The famous & popular 3-24 hr time window for pharmaco-invasive strategy (PIPCI) was adopted, blindly from STREAM (prehospital Tenecteplase + PCI <6-24h in <3h presenters) and FAST-MI trials assuming uniform IRA patency. It fails to stress the importance Initial time window to lysis, and its response . This makes the distinction between true rescue vs routine pharmaco invasive PCI a hazy excercise . Thus, both inappropriately delayed or a hastily-routine PCI has become all too common.
The 24-hour upper cutoff in pharmacoinvasive strategy serves to prevent reocclusion, or to address any residual mechanical stenosis . It is not meant for myocardial salvage, which is irrelevant if lysis was successful.
Mind you, IRA optimisation is not a time bound emergency in a well recannalised vesseel. In fact, PCI is not an absolute neccesity for long term IRA patency especially if it an coronary erosion. If there is TIMI 3 flow ,and there is little ischemic substrate , there is no need to chase the , supposedly sacred 24 hr time window.

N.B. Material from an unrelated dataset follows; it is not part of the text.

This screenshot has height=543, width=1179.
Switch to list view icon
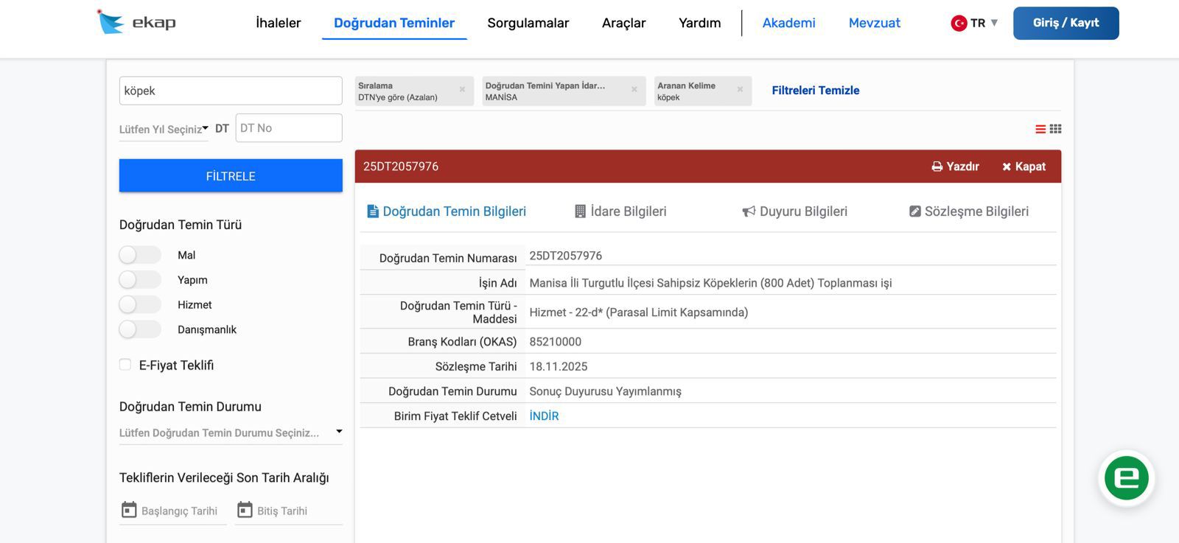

If the lysis achieves complete( or almost complete) IRA patency, PCI can safely be extended to 48-72 hours, or even permanent deferral (No-PCI , stand alone thrombolysis) in stable patients with optimal medical therapy.
An interesting study is published , from my institute in the current issue of AJC with a title ” Extended Pharmacoinvasive PCI Compared to Primary PCI: Insights From Madras Medical College STEMI Registry” . This study argues for extending the time window for pharmacoinvasive strategy to 48 hrs. (It could still be higher.) It suggests , this flexibility suits the LMIC, due to logistical realities. ( Glad to be listed as a co-athour)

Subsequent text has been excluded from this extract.